Why we should be encouraging butyrate to reduce weight and prevent obesity
Butyrate is a short-chain fatty acid made by the health-promoting bacteria in our gut on the breakdown of dietary fibre. It has many functions including helping to stabilise blood sugar levels, protecting our brain from diseases such as Alzheimer’s and Parkinson’s, protecting against cancer, and preventing obesity and type II diabetes.
The reason it could be beneficial for tackling obesity and type II diabetes is that butyrate increases the release of gut hormones involved in the regulation of blood sugar levels. So, increasing the production of butyrate in the colon regulates our blood sugar levels better and reduces the risk of obesity.
To increase butyrate in our gut we need to increase prebiotic foods which feed our gut bacteria such as fruit, vegetables, whole grains, and pulses. Our body can’t digest these fibres, so they travel to our gut where they feed the good bacteria that make butyrate.
Food high in butyrate includes almonds, apples, barley, chickpea, garlic, kiwifruit, maize, oat and wheat bran, and soy.
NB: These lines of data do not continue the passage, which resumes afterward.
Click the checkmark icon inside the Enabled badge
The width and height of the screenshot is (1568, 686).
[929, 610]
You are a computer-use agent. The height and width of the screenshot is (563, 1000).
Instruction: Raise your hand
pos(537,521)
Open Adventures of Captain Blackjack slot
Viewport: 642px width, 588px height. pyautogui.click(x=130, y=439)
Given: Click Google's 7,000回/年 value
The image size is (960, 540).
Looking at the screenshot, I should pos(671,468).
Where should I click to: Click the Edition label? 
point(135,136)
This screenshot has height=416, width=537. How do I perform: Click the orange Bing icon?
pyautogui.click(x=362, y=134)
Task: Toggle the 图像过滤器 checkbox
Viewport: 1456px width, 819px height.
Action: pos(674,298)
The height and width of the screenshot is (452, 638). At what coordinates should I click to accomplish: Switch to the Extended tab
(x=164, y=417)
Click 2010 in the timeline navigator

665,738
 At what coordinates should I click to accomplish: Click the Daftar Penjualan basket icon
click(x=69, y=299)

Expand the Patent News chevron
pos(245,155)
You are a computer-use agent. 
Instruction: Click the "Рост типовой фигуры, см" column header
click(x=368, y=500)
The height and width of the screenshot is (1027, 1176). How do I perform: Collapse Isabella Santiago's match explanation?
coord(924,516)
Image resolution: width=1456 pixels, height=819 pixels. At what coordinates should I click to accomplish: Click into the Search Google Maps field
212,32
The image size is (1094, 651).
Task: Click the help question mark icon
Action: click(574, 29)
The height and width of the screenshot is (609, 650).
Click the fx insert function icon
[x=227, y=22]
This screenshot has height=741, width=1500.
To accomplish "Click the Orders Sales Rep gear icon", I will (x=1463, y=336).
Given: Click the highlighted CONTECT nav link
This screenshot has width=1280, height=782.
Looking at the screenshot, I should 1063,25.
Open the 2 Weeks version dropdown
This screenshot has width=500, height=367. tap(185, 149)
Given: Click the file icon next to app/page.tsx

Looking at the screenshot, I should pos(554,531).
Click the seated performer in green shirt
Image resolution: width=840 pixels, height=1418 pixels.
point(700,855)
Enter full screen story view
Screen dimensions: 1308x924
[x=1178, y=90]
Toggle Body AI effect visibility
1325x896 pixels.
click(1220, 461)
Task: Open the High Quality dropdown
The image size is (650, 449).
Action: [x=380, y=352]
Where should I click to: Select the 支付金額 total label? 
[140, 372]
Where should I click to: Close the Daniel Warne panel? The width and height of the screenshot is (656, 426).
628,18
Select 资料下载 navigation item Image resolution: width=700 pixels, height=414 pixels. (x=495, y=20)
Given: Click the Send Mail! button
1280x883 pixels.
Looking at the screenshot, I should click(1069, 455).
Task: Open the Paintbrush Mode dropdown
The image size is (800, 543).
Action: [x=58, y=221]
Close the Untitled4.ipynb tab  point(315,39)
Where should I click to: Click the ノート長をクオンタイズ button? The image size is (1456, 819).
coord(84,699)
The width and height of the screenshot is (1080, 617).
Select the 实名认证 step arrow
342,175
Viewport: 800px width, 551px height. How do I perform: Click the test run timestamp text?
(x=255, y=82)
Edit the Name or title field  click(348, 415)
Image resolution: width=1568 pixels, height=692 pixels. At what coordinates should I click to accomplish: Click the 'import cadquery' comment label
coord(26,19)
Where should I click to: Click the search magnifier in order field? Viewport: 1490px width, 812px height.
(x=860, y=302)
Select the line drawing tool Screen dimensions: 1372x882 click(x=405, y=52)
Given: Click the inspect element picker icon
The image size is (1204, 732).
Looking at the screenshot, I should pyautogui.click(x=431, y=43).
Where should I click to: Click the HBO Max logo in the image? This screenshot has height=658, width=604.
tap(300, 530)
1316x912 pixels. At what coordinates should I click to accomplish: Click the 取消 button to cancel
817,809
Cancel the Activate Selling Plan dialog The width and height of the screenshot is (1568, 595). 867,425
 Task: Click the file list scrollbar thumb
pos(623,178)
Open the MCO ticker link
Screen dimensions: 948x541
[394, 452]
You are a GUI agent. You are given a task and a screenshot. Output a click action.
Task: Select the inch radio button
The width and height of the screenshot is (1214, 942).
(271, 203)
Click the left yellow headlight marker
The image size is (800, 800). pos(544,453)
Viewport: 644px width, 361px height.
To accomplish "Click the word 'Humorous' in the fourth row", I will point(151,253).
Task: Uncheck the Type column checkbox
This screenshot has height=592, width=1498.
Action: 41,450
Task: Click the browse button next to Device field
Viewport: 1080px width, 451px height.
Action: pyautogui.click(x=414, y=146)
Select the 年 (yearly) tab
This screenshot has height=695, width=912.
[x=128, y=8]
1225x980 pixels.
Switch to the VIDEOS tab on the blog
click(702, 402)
A diet rich in these kinds of plant foods will help our gut butyrate levels while increasing our daily intake of fibre and providing us with healthful antioxidants.
As well as eating the right foods to increase butyrate we can avoid foods and diets which decrease it. We should avoid dieting, for example adopting a low carb, high fat or high protein diet, as these can lower butyrate production by depriving gut bacteria of essential dietary fibres.